Copy out, verbatim, everything from the first of these lines down to the line containing "tap(138, 204)", including both ends.
■ ■ ■ ■ ■
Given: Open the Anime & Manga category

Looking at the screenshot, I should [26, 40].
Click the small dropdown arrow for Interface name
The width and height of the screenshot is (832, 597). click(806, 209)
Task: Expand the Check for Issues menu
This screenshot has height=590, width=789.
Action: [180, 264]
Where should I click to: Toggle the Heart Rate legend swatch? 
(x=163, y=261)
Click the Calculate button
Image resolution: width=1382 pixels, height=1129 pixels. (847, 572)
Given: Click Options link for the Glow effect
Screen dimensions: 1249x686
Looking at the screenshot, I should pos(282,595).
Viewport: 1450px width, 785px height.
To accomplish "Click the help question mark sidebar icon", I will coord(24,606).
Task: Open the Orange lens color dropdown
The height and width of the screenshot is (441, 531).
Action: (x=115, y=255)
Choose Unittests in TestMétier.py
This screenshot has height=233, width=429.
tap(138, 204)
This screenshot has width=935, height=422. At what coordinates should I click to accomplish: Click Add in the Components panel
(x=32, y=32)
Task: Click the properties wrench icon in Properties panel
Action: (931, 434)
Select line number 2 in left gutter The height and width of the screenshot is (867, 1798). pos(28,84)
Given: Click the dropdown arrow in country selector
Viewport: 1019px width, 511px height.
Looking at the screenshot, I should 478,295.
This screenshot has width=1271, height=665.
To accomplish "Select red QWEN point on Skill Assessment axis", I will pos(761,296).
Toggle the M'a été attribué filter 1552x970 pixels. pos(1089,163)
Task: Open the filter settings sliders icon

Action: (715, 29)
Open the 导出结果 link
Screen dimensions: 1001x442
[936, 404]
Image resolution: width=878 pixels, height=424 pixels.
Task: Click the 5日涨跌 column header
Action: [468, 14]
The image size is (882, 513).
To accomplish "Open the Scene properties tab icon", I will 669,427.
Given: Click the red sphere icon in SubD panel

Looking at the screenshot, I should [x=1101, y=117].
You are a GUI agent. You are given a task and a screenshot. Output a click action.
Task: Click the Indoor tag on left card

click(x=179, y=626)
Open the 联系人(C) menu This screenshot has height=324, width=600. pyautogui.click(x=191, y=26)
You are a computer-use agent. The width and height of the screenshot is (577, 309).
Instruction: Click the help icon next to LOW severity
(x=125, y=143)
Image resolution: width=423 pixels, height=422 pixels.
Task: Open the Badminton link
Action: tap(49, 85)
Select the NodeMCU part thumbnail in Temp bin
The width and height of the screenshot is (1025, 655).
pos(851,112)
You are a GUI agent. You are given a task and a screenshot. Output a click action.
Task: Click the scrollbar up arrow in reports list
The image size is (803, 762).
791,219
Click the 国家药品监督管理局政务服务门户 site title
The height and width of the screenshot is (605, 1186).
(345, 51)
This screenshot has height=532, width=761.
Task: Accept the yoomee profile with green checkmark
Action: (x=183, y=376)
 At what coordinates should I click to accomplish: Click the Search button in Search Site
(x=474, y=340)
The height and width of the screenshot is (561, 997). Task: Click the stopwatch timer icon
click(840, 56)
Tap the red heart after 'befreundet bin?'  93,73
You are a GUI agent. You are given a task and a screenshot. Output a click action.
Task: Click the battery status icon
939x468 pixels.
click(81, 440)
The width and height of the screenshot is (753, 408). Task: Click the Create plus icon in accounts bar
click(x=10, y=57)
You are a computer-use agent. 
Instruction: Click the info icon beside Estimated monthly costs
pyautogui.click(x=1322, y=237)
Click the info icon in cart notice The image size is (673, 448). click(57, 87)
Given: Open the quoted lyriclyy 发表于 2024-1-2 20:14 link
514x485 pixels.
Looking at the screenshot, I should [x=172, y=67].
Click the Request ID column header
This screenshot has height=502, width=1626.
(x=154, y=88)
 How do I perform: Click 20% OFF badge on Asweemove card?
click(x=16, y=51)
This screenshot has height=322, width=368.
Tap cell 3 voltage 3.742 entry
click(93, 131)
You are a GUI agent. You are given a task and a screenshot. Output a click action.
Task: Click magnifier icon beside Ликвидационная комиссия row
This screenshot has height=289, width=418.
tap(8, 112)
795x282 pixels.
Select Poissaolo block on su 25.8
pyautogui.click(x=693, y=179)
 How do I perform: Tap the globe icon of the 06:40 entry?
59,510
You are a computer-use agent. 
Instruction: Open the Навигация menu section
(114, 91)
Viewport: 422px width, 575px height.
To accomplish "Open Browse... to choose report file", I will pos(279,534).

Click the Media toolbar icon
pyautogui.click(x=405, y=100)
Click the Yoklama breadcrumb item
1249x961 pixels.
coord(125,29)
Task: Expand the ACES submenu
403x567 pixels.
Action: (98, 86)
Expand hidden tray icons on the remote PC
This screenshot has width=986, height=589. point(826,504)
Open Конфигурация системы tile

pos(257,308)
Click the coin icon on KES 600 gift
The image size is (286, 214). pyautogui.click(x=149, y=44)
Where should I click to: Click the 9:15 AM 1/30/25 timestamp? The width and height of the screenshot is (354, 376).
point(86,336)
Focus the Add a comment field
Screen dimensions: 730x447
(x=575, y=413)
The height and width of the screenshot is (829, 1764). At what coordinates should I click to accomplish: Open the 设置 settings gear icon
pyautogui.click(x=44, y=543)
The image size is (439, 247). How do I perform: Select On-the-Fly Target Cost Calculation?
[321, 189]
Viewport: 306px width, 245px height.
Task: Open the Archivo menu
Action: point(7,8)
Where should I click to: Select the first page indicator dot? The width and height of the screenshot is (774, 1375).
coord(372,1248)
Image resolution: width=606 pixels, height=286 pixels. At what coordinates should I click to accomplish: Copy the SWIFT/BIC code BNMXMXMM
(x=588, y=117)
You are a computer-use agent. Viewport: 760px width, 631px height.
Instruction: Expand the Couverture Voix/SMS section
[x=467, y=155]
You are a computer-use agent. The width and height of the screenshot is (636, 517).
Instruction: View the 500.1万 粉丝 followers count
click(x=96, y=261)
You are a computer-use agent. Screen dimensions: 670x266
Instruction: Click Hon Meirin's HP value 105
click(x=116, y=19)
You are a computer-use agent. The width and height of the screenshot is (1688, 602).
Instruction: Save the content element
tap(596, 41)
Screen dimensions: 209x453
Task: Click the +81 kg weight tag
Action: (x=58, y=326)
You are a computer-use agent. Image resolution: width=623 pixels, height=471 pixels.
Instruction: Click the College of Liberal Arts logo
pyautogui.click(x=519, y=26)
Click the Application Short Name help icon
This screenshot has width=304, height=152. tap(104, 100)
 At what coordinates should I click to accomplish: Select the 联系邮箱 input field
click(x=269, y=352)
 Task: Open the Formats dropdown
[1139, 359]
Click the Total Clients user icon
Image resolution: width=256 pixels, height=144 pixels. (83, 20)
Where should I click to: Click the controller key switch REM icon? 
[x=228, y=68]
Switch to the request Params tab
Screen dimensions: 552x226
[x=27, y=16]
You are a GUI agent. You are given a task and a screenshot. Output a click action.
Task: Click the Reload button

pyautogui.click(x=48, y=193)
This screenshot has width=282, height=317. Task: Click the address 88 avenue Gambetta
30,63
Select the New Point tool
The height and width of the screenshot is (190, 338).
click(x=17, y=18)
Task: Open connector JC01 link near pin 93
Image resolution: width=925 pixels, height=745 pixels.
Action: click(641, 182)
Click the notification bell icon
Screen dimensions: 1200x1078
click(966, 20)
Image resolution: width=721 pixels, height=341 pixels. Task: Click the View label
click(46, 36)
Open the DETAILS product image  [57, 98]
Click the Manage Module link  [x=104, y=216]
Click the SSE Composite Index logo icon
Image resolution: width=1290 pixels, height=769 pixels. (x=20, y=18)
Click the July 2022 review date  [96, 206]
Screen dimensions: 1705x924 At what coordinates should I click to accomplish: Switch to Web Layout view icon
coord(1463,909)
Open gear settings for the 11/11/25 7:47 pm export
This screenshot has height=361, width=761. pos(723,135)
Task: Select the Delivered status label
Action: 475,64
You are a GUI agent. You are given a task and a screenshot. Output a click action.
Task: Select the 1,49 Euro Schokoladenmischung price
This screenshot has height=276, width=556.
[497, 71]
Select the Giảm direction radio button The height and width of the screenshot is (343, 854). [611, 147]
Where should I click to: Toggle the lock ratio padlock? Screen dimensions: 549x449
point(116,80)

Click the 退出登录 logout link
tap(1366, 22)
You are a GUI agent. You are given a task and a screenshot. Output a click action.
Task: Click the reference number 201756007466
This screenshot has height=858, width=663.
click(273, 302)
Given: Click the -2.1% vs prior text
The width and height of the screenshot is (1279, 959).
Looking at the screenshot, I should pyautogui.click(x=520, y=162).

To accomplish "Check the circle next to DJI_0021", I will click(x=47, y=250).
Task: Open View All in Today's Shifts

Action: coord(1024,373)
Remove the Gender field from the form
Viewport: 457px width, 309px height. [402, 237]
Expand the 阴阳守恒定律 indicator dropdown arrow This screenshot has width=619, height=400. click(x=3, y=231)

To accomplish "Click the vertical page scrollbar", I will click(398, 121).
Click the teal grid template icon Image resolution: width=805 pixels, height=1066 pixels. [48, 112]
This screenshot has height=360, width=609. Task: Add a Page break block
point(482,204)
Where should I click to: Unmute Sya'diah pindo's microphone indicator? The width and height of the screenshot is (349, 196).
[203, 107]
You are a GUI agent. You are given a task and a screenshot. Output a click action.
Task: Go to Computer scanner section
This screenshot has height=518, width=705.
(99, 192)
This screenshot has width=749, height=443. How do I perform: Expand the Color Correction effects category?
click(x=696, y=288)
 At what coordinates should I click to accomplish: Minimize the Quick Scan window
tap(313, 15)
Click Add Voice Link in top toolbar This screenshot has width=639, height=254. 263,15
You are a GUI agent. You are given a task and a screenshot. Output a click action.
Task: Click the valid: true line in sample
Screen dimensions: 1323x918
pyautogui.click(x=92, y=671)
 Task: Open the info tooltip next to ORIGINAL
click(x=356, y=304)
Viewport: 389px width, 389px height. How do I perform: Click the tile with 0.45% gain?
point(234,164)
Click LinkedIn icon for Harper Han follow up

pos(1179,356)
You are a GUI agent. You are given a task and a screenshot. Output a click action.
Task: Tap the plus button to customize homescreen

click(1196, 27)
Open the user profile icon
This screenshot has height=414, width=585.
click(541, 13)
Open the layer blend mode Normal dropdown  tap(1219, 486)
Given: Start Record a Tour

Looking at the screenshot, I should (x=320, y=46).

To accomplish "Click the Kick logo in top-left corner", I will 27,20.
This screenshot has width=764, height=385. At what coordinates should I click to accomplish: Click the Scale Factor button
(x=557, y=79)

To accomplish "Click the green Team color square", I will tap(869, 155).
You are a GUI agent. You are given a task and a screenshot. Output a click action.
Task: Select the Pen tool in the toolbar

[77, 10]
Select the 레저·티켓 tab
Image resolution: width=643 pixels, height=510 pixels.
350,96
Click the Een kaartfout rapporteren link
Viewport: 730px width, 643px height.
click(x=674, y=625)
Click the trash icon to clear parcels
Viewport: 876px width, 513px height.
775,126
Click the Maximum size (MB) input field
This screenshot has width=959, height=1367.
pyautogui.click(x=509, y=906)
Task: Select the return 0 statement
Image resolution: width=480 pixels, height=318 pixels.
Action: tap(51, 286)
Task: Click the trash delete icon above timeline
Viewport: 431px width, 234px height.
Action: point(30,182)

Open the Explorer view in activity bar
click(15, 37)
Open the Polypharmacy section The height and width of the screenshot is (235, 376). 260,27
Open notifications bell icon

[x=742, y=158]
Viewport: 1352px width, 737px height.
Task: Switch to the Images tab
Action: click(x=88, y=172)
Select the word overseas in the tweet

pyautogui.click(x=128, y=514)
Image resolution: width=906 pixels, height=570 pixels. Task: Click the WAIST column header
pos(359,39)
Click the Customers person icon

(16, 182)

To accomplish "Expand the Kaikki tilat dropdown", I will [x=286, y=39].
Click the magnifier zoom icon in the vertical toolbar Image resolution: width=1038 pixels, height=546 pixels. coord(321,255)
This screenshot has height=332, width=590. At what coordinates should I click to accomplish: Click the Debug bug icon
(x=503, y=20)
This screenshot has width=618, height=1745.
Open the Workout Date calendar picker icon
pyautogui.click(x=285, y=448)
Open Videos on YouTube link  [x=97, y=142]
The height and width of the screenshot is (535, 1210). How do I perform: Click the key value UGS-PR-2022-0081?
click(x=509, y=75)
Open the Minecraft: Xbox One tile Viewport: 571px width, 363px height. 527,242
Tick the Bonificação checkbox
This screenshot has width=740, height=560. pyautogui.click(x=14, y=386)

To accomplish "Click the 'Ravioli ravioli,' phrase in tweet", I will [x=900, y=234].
■ ■ ■ ■ ■
> **OUTPUT BELOW**
Given: Open the Anime & Manga category

Looking at the screenshot, I should [26, 40].
Click the small dropdown arrow for Interface name
The width and height of the screenshot is (832, 597). click(806, 209)
Task: Expand the Check for Issues menu
This screenshot has height=590, width=789.
Action: [180, 264]
Where should I click to: Toggle the Heart Rate legend swatch? 
(x=163, y=261)
Click the Calculate button
Image resolution: width=1382 pixels, height=1129 pixels. (847, 572)
Given: Click Options link for the Glow effect
Screen dimensions: 1249x686
Looking at the screenshot, I should pos(282,595).
Viewport: 1450px width, 785px height.
To accomplish "Click the help question mark sidebar icon", I will coord(24,606).
Task: Open the Orange lens color dropdown
The height and width of the screenshot is (441, 531).
Action: (x=115, y=255)
Choose Unittests in TestMétier.py
This screenshot has height=233, width=429.
tap(138, 204)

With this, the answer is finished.